*PASSAGE:*
<<<<
Significantly, the curve shows the ability for recovery, for change, for improvement and a different future.
The upward trajectory of the u-shape begins with a desire for change, acceptance and understanding of addiction, moves through abstinence and into hope, confidence of loved ones and colleagues then progresses to healthy sleep and eating habits into a state of increased tolerance and stability.
Even the early outcomes of work by Jellinek Curve curve contributor Max Glatt indicated the positive outcomes possible for alcoholics.
Glatt first encountered alcoholics during his time as a psychiatrist at Warlingham Park Hospital, in Surrey, according to a Telegraph obituary. There he realised many of the people in his care were intelligent and employed in contrast to the prevailing stereotype of drinkers being down and outs. Glatt recognised that his patients wanted to stop abusing alcohol but did not know how.
Glatt trialled group therapy, which was in its early conception at the time, the Telegraph said. In a study in 1955, it was found of 77 patients treated at Warlingham Park, 39 had no further drink problems and 22 had suffered only one relapse.
Warlingham Park became the first NHS alcoholism treatment unit and prototype for many more.
With squeezed budgets and resources, the number of people in NHS-funded alcohol treatment has been falling in recent years, despite need being as high as ever. It is estimated only one in five of the people in England who need alcohol treatment are receiving it.
Treatment success rates for alcoholics, who do not have dependency issues with any other substances, are the highest reported – at 61% even in stretched NHS settings, according to Public Health England’s most recent figures. Of all those who entered NHS alcohol and drug treatment in 2017-2018, about half completed treatment free from dependence.
Recovery is possible – we’ve seen it, we live it and we support it.
The average age of people in NHS alcohol treatment, in 2017-2018, was 46 and 60% were male, according to a Public Health England report.
While 40% of people in alcohol treatment are women, females are thought only to represent 28% of those with problematic drinking. Almost 12% of alcohol-only clients were aged 60 or over.
>>>>
*DATA PROVIDED:*
<<<<
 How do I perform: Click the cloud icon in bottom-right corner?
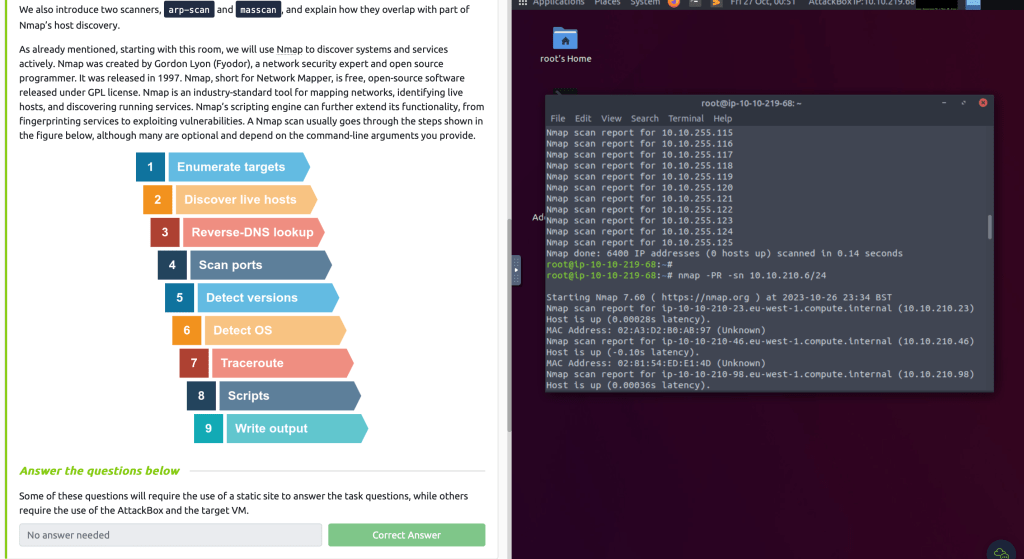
>>>>
*PROBLEMS TO SOLVE:*
• A. Answer these questions from the passage:
(i) At which hospital did Glatt first encounter alcoholics?
(ii) In the 1955 study, how many of the 77 patients had no further drink problems?
(iii) What was the average age of people in NHS alcohol treatment in 2017-2018?
• B. Decide whether each statement agrees with the passage, answering yes or no and quoting the words that settle it:
(i) Glatt found that his patients fit the common stereotype of drinkers as down and outs.
(ii) Only about one in five people in England who need alcohol treatment are estimated to be receiving it.
(iii) Most people in NHS alcohol treatment in 2017-2018 were women.

*ANSWERS:*
• A.
(i) Warlingham Park Hospital, in Surrey
(ii) 39
(iii) 46

• B.
(i) No: "many of the people in his care were intelligent and employed in contrast to the prevailing stereotype of drinkers being down and outs"
(ii) Yes: "It is estimated only one in five of the people in England who need alcohol treatment are receiving it."
(iii) No: "60% were male"